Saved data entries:
>>>

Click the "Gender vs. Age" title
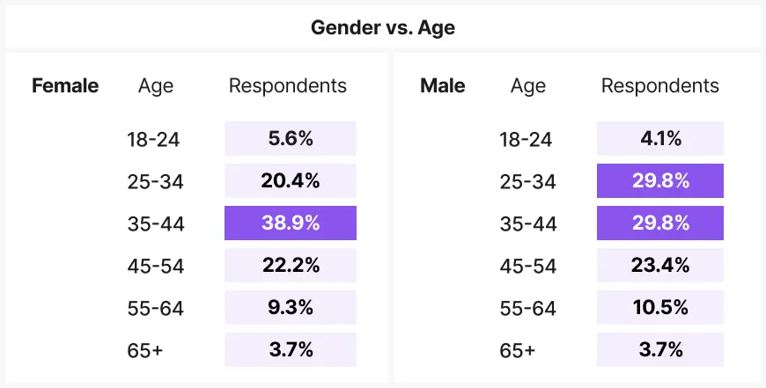This screenshot has height=388, width=766. tap(382, 27)
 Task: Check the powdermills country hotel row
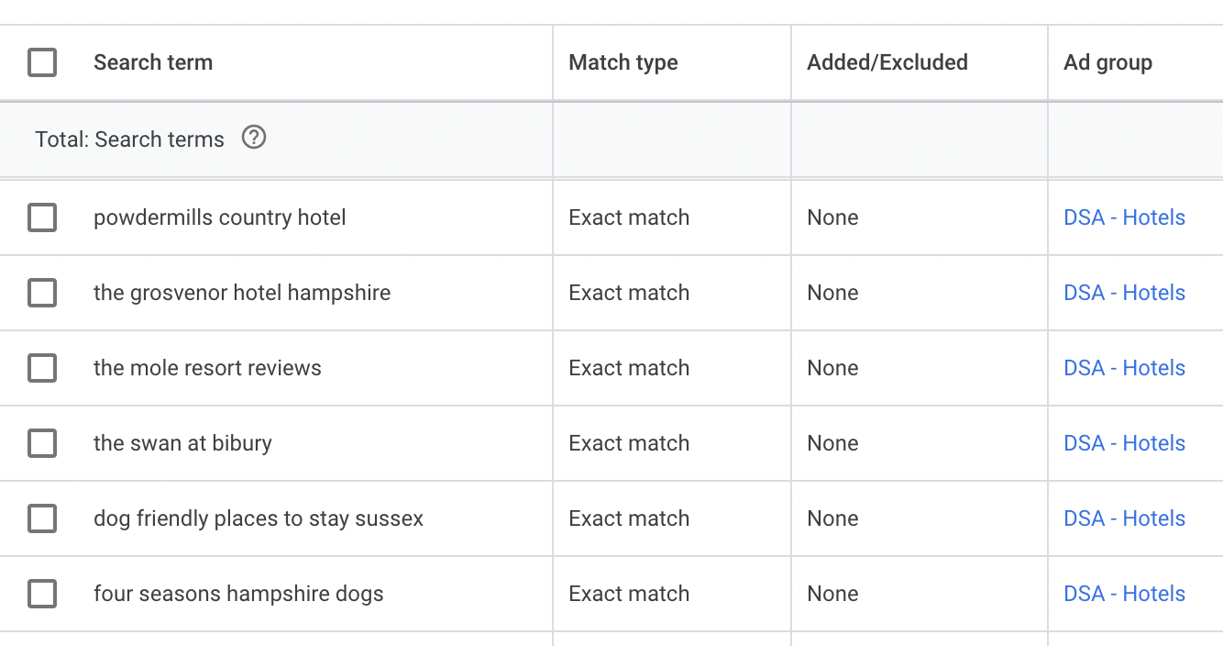point(42,217)
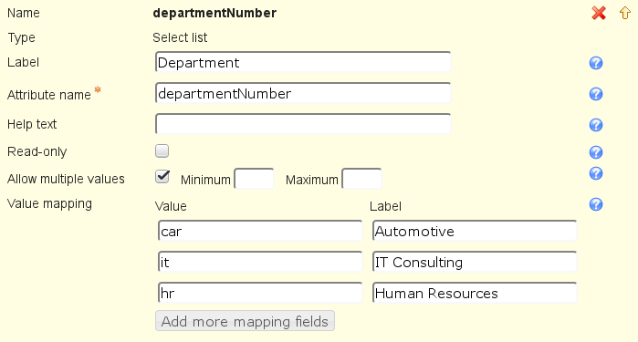Click the Attribute name text box

tap(303, 93)
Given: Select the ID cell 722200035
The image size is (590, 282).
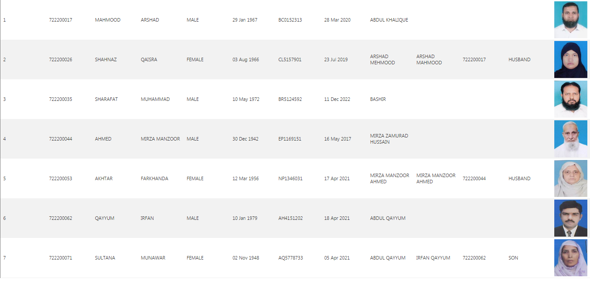Looking at the screenshot, I should (x=60, y=99).
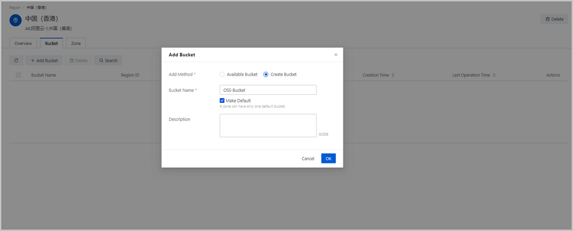The image size is (573, 231).
Task: Open the Bucket tab
Action: [51, 44]
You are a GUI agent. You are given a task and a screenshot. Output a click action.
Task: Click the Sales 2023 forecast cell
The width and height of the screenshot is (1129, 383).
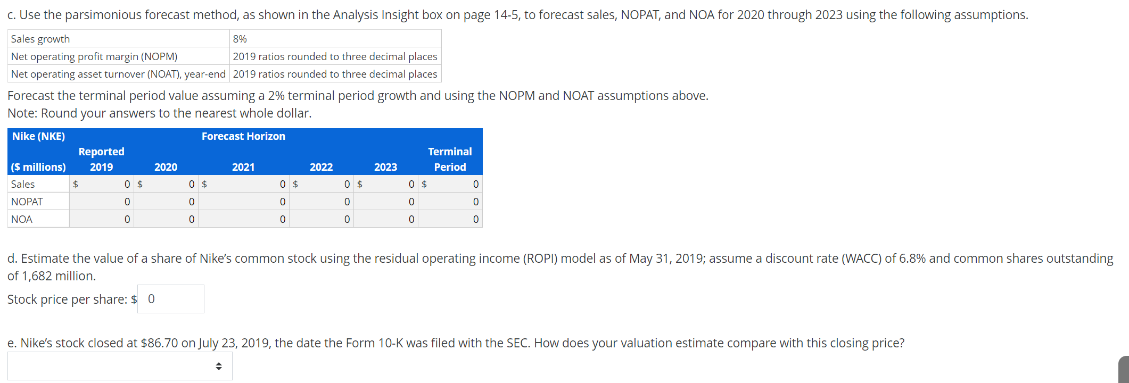point(386,184)
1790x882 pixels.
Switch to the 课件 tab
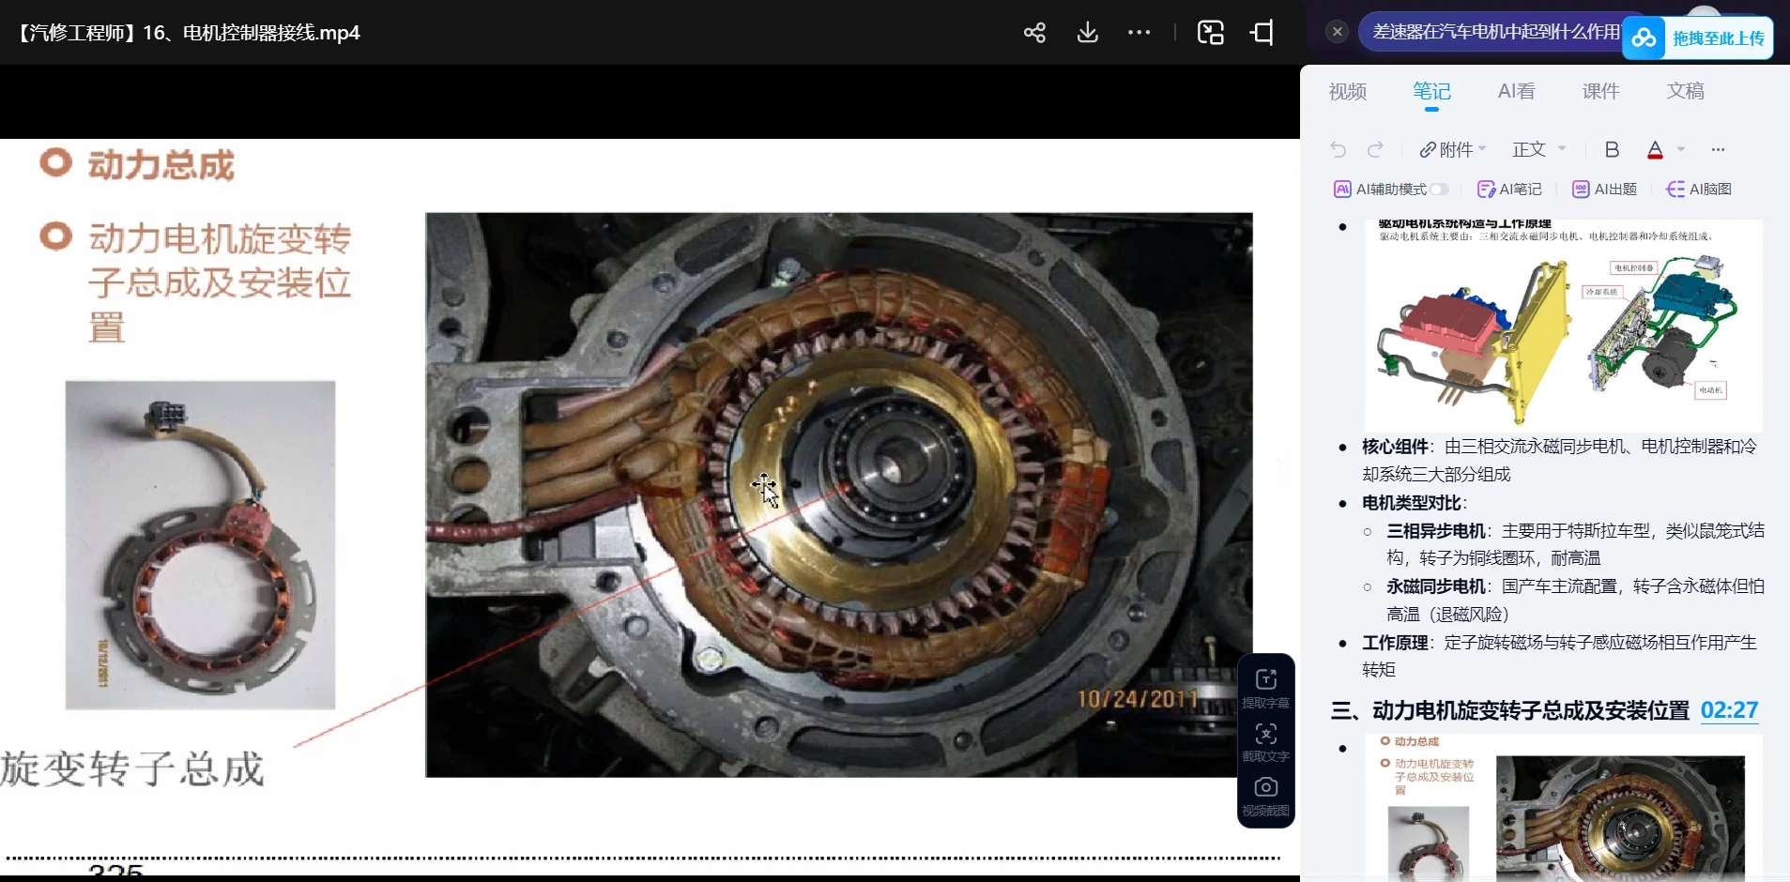(x=1600, y=91)
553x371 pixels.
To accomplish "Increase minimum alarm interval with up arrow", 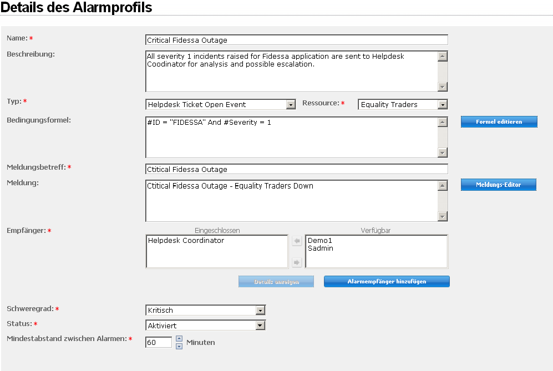I will pos(179,339).
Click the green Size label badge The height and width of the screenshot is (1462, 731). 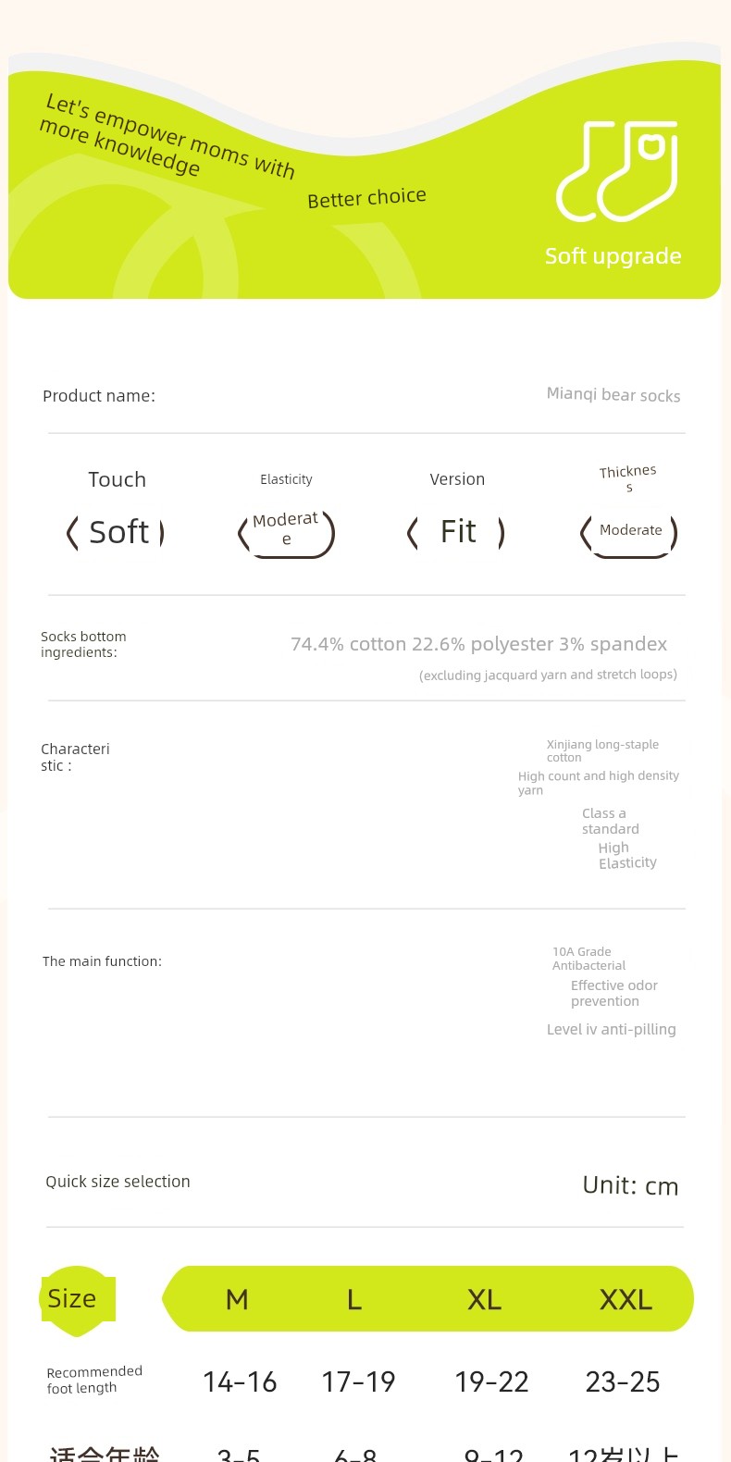[x=78, y=1300]
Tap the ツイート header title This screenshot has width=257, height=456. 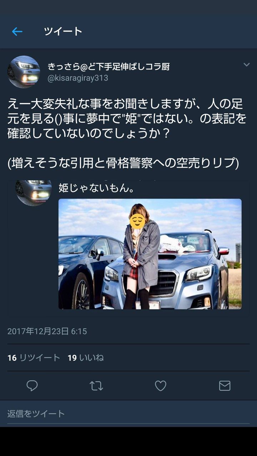[63, 31]
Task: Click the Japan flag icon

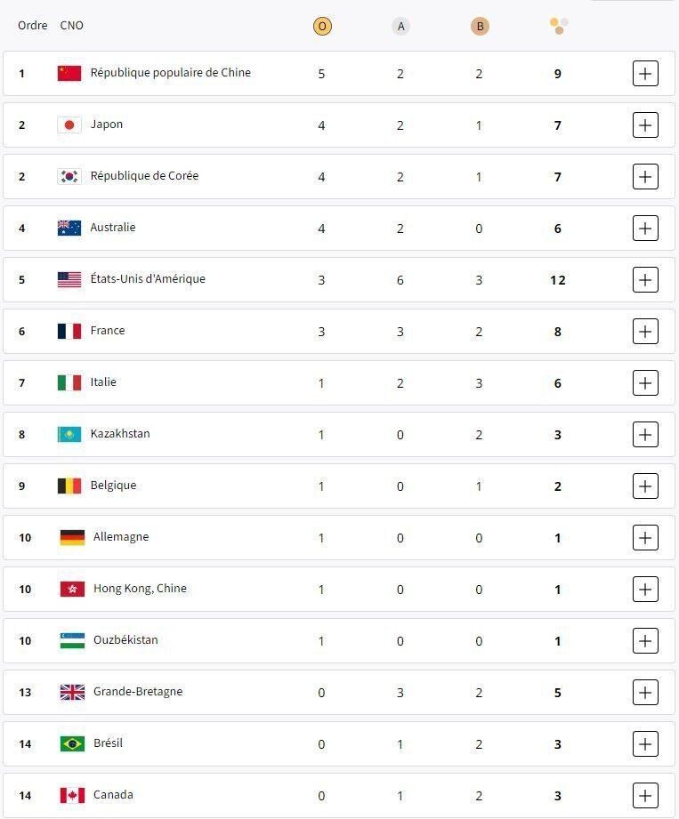Action: (x=69, y=124)
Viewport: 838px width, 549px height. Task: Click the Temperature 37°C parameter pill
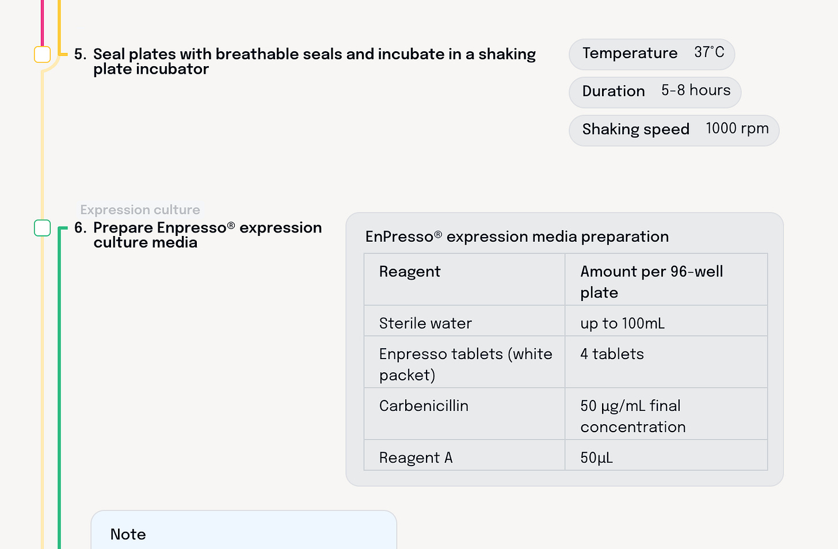click(x=652, y=54)
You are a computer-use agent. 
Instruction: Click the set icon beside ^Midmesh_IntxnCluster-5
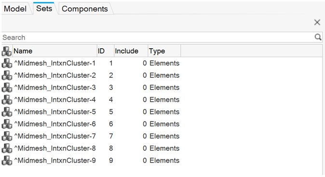(7, 112)
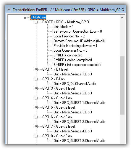This screenshot has width=131, height=149.
Task: Select Local Provider No. = 2 entry
Action: coord(69,36)
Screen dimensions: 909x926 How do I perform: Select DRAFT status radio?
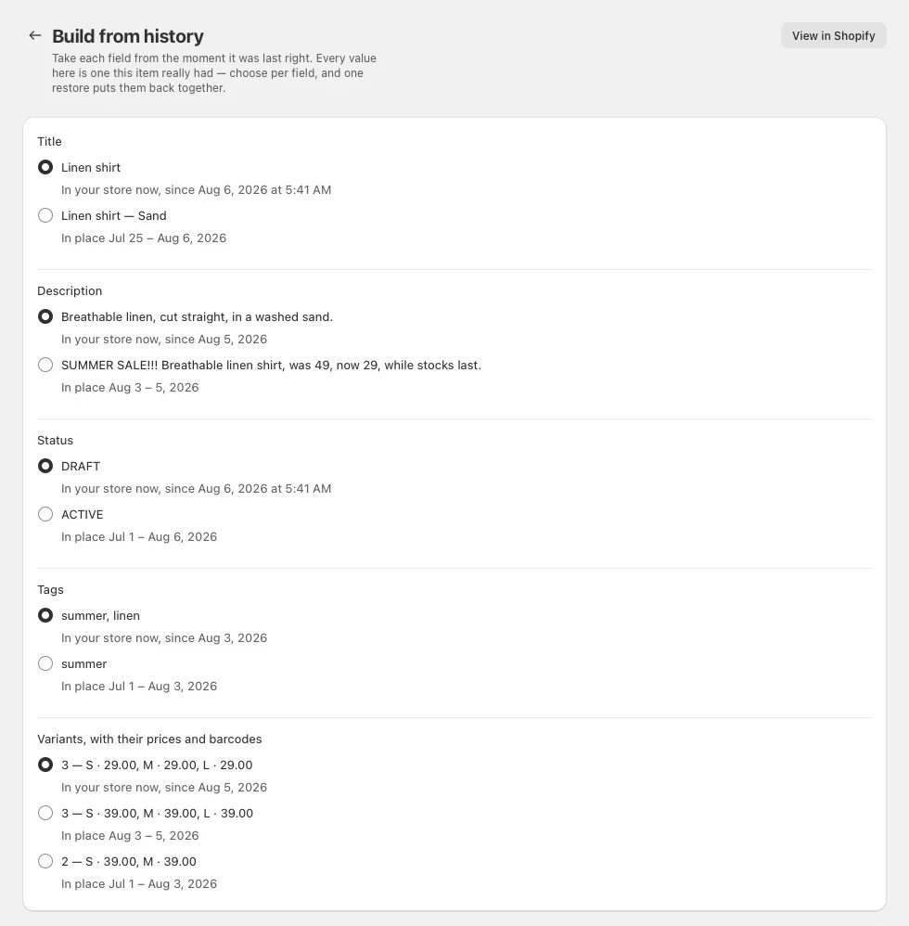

<<<

• [Work to complete] Leave out the pictures, and extract exactly the lines from the one with "Task: Click the Japan flag icon" through the end of the records, both ends included.

• [Your response]
Task: Click the Japan flag icon

Action: (x=69, y=124)
Viewport: 838px width, 549px height. Task: Click the Temperature 37°C parameter pill
click(x=652, y=54)
You are a computer-use agent. 
Instruction: Click the set icon beside ^Midmesh_IntxnCluster-5
(7, 112)
This screenshot has width=131, height=149.
Task: Select Local Provider No. = 2 entry
Action: coord(69,36)
Screen dimensions: 909x926 How do I perform: Select DRAFT status radio?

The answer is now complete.